Note: The values of this distance are not relevant, only the relative nature of the values to one another. Basically, we take the minimum of these to determine which is closest.
Now we can take a moment to view the data with each of these fields.
# lets take a look at the dataframe arranged by the relative guess distance
View(babyGuessDf %>% arrange(guessDist))
From this, we see the following:
- Closest time: "Aunt_1"
- Closest weight: "Grandma_1"
- Best guess overall: "Grandma_1"
At this point, we are essentially done with the problem. However, it would be nice to justify these results with a visual.
Visualization
Let’s take a look at the data in the standardized scale and using the absolute values. The modified version of standardization we used allows us to set the actual values as 0 and saves us several steps.
To make this visual we will be adding a row for the actual value. We will also be using coord_equal()
to prevent ggplot from normalizing the view. (Not too big of a deal with standardized data, but it can introduce misconceptions when thinking about scaled distances)

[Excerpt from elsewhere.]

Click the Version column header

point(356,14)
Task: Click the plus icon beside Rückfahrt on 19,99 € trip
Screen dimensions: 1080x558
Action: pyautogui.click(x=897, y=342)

If we were to instead have used the traditional calculation for standardization, we would need to apply the same transformation to the actual values in order to get the distance.
Here is the traditional standardization. Note: This visual doesn’t use the absolute values, the distances would be calculated after this step so the absolute values would not be necessary.

And to tie all this together we can take a look at the data in the original scale. Note: ggplot is normalizing the window, so this view is as if we normalized the data 0–1 for each feature.

I hope you enjoyed this short guided example and perhaps you learned something new or found some benefit from the practice. There’s no machine learning here, but a mastery of these concepts lay a good foundation in analytics and dealing with Euclidean distance-based algorithms.
I’d love any feedback if you took the time to go through the problem. Take care.